Some amoxicillin products are hard to find on pharmacy shelves as shortages continue across the country.

Luis Alvarez / Getty Images

Taking a spoonful of bubblegum-pink amoxicillin is a usual part of being a kid, but a nationwide shortage of antibiotics is making the bad season of sore throats that much more difficult.

It hit home for Caitlin Rivers recently when her two children had streptococcus.

“We had to visit many pharmacies to find the drugs we needed,” says Rivers, an epidemiologist at the Johns Hopkins Center for Health Security. “It just adds another burden to what has already been a really difficult winter for families.”

An increase in Strep bacteria

Strep, short for streptococcus;It can cause a bacterial infection that usually leads to a sore throat, fever, and swollen tonsils. It can affect adults, but it is more common in school-age children.

Because the Centers for Disease Control and Prevention does not closely track common Strep infections, it is unclear how many cases there are in the United States right now. But Rivers says cluster node activity has been higher in the past few months than in previous years.

“The whole winter season has been really tough for the common pathogens that keep us out of school and out of work,” Rivers says. “And the sore throat was what was really going on.”

The CDC is tracking a particularly nasty type of bacteria called invasive group A strep.

Invasive streptococcus means that instead of the bacteria staying in the throat, it spreads to other parts of the body, Rivers says. The bacteria can enter the bloodstream or cause a rash on the skin, for example.

And after two years of record low cases of streptococcus infection during the peak of the epidemic in 2020 and 2021, cases are higher than normal this season, according to the CDC.

No matter what type of bacteria someone has, streptococcal infections should be treated with antibiotics.

lack of pink material

The Food and Drug Administration added amoxicillin products to its list of drug shortages in October last year and some are still not available.

The current shortage is limited to pediatric versions of amoxicillin, which are liquid products that are easier for children to take than pills.

The shortage affects several generic brands, such as Sandoz and Teva, but not every product or strength of amoxicillin makes them.

The really common strength of amoxicillin — 400 mg/5 mL — isn’t always available, says Erin Fox, a national drug shortage expert at the University of Utah, but pharmacists have other options.

“You may need to switch,” she says. “So you might have to turn up the volume a little bit… I’ve given the kids antibiotics, and I know it’s no fun, but you can do it.”

She says parents may need to call if their pharmacy doesn’t have what they need.
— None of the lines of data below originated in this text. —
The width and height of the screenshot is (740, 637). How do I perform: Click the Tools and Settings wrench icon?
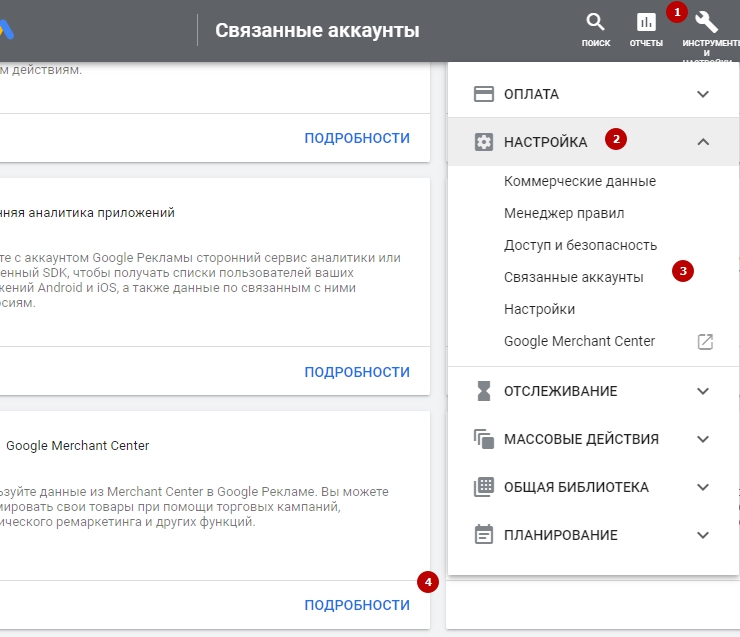(706, 23)
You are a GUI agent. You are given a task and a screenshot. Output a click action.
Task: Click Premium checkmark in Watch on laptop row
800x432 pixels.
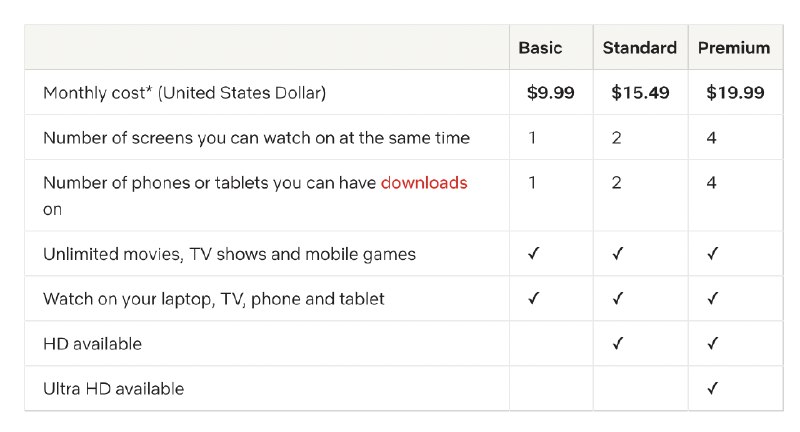[x=712, y=299]

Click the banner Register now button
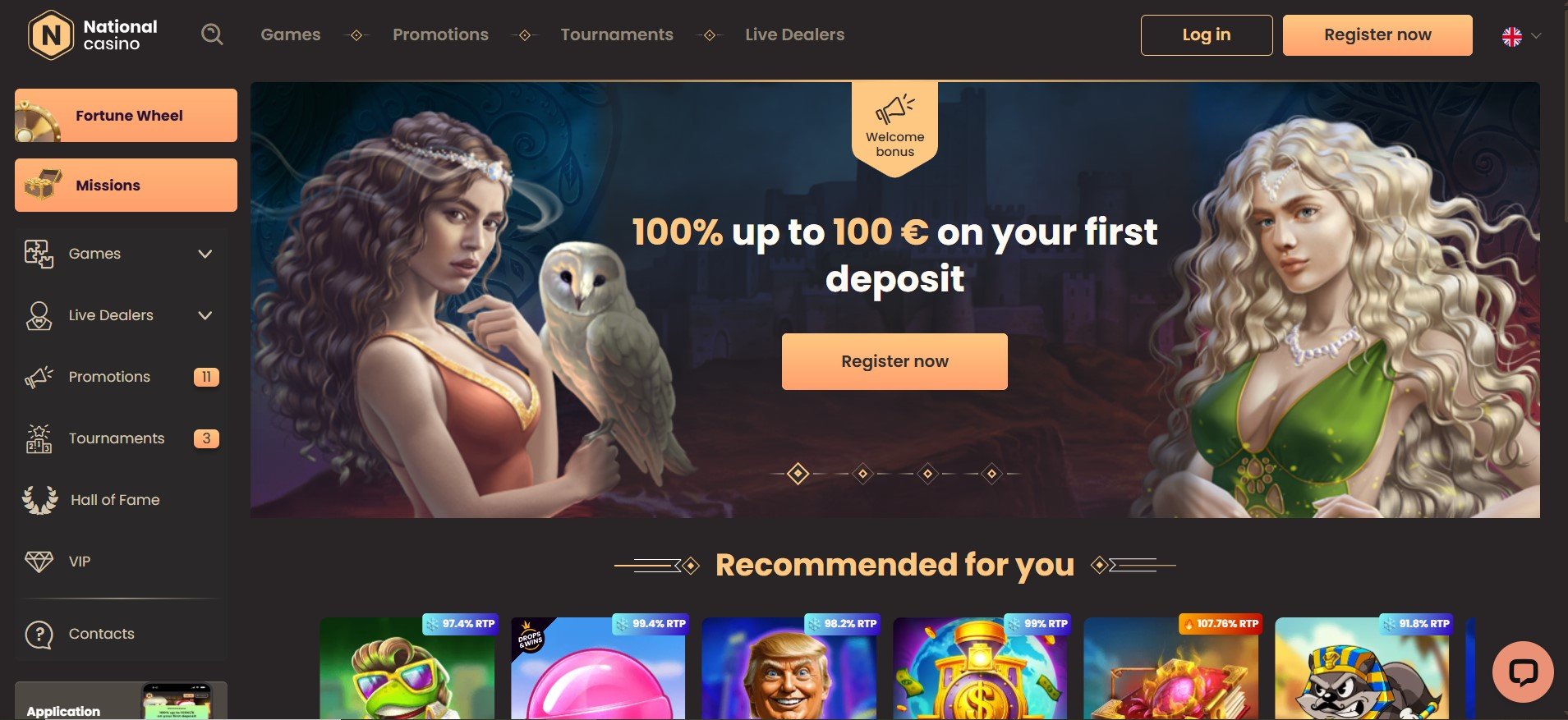(894, 361)
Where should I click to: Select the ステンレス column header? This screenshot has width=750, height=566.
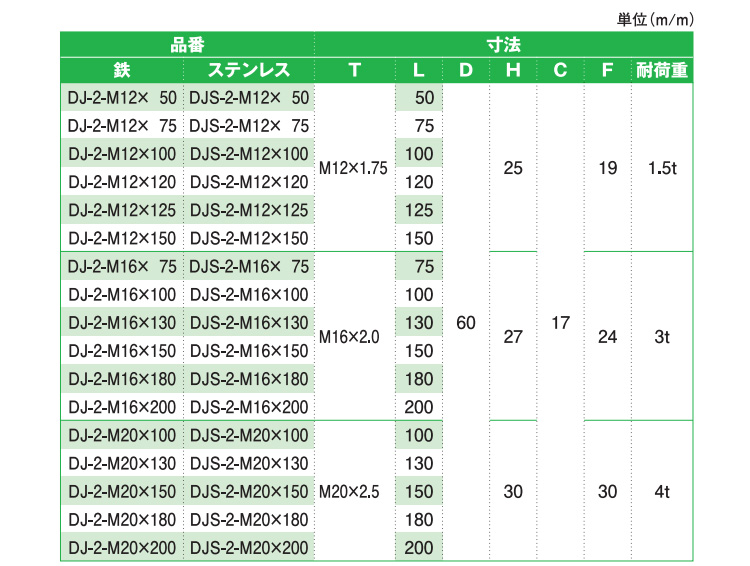tap(249, 70)
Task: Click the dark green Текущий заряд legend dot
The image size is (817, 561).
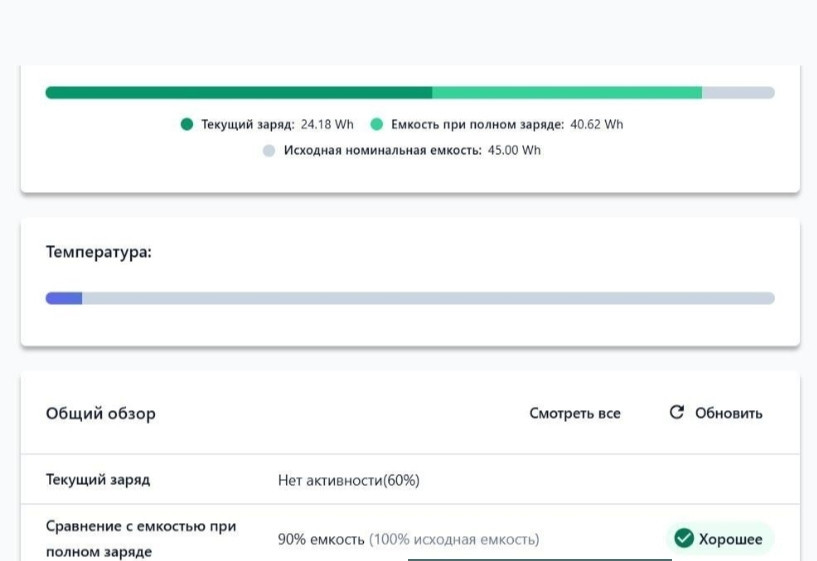Action: pyautogui.click(x=187, y=125)
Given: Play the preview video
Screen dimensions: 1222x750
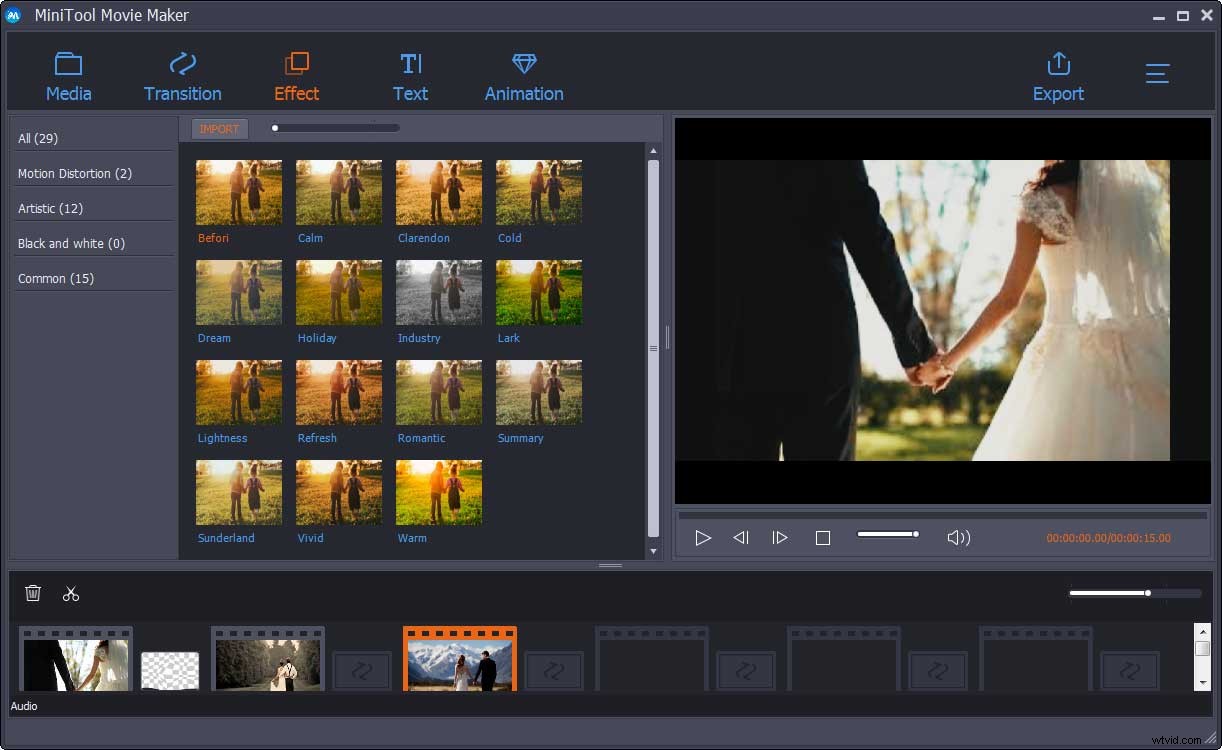Looking at the screenshot, I should 703,537.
But because amoxicillin is not a controlled substance, pharmacists should be able to get the information and share it with other pharmacies that have it in stock.

Lots of demand

The shortage appears to be due to an ordering issue rather than a quality issue. In other words, there are more people who need the drug than are available.

“Companies usually look to see what their sales were like in the previous year,” says Fox. “They might make some adjustments.” “But with the really intense respiratory season we had this year, it was just a mismatch between what people made and what was available.”

However, under current rules and regulations, pharmaceutical companies don’t actually have to tell the public why something is missing. Not all of them have explained themselves, but based on what some companies have told the FDA, there doesn’t seem to be a problem with manufacturing the drug – for example, contamination in the factory.

Fox says this means drug companies can hope to get forecasts right for next year and make enough. Fortunately, similar to other respiratory diseases, streptococcus bacteria usually reach their peak between December and April, so it may be the end of the season this year.

Although, as epidemiologist Rivers points out, the epidemic has canceled the usual pattern of winter illnesses.

“So I can’t be confident that April will mark the end of sore throat season,” she says, adding that an amoxicillin deficiency may continue to cause problems.